Saved data entries:
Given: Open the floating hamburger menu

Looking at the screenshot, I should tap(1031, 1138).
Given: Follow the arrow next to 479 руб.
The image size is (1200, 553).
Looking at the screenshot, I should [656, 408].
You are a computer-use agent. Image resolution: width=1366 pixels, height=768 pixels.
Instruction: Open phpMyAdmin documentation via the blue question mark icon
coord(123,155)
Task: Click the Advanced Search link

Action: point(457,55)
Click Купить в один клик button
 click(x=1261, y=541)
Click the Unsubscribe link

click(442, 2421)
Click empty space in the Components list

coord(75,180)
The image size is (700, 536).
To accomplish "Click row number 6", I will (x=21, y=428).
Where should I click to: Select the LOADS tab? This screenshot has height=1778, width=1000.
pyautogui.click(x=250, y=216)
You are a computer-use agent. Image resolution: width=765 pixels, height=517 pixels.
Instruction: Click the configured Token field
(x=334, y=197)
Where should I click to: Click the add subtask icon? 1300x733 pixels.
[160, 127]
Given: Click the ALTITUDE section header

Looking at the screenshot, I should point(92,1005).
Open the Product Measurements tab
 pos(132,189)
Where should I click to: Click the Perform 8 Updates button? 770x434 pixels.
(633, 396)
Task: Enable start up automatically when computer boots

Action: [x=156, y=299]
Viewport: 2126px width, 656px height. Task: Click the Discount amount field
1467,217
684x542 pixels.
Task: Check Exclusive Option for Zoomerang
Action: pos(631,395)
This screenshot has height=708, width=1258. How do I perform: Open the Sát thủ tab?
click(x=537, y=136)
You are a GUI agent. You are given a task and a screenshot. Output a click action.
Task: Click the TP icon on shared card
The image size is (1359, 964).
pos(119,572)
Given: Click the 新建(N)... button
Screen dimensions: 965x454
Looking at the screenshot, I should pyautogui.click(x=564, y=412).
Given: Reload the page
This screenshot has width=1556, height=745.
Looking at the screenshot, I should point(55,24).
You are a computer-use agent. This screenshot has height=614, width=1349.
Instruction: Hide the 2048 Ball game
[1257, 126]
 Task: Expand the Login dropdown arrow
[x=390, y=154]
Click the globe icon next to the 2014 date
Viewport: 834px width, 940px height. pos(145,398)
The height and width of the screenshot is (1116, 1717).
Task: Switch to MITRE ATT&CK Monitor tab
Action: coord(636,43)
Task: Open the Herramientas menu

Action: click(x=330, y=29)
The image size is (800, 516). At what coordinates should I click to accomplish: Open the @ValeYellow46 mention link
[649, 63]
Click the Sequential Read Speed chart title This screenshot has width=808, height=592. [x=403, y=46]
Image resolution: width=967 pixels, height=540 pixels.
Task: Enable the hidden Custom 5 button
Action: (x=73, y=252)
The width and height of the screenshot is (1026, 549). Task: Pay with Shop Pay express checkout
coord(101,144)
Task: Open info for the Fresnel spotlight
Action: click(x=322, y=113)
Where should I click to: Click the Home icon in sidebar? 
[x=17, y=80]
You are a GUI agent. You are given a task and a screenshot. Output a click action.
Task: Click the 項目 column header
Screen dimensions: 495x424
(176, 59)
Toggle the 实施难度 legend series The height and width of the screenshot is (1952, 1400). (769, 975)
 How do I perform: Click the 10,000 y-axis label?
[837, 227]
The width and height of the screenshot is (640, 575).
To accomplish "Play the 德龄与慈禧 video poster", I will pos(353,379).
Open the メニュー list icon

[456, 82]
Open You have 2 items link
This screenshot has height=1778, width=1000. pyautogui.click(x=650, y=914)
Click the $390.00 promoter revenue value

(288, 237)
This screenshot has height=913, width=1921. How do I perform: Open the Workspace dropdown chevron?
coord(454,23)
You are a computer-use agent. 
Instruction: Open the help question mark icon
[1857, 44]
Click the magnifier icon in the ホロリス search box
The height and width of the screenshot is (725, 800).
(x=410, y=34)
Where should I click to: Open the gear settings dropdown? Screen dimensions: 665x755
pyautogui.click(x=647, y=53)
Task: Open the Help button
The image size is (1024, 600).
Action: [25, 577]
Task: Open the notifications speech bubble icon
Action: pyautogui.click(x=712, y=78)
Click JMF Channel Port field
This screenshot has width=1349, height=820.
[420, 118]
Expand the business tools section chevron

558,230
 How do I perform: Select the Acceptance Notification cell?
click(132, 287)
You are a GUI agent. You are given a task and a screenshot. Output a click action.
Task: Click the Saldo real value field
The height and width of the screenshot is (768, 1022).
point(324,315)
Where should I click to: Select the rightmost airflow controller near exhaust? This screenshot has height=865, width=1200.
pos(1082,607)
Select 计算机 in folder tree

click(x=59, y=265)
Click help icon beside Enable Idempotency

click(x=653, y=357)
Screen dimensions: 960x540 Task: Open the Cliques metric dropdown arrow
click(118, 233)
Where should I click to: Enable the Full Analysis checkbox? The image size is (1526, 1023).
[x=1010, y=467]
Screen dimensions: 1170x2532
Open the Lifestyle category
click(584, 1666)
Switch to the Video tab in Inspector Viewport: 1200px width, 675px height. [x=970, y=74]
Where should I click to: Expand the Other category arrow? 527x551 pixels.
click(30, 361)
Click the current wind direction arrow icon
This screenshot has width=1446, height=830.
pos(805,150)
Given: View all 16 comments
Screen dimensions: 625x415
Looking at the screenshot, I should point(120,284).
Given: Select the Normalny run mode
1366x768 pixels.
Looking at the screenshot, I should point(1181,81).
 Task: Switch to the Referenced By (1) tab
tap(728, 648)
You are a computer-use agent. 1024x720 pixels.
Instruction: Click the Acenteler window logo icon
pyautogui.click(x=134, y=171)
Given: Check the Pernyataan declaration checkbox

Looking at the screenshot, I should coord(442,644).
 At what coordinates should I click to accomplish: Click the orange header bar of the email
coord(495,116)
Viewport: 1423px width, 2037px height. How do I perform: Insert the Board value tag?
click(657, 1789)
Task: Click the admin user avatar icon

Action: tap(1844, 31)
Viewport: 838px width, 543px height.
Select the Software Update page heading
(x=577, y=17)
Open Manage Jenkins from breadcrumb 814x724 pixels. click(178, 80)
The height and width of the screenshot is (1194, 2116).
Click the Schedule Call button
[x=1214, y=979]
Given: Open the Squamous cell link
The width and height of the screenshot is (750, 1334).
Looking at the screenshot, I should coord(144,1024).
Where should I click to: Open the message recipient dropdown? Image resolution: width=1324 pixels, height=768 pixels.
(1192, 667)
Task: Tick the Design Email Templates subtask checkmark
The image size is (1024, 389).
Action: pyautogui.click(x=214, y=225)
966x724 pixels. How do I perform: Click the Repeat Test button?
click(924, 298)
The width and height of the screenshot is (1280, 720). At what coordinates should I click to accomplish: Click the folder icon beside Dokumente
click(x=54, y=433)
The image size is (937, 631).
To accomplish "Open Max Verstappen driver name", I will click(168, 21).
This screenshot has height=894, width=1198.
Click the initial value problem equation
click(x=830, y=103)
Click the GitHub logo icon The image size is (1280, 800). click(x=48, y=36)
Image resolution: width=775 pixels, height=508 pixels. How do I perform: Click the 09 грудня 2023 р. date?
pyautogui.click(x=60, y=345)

• _AIM OF THE EXERCISE_: Find every line in the records that has the word "agent". Copy those lines.

• _EXPECTED OUTPUT_:
You are a computer-use agent. Image resolution: width=1366 pixels, height=768 pixels.
You are a computer-use agent. Image resolution: width=765 pixels, height=517 pixels.
You are a GUI agent. You are given a task and a screenshot. Output a click action.
You are a computer-use agent. This screenshot has height=614, width=1349.
You are a GUI agent. You are given a task and a screenshot. Output a click action.
You are a computer-use agent. 
You are a GUI agent. You are given a task and a screenshot. Output a click action.
You are a computer-use agent. 1024x720 pixels.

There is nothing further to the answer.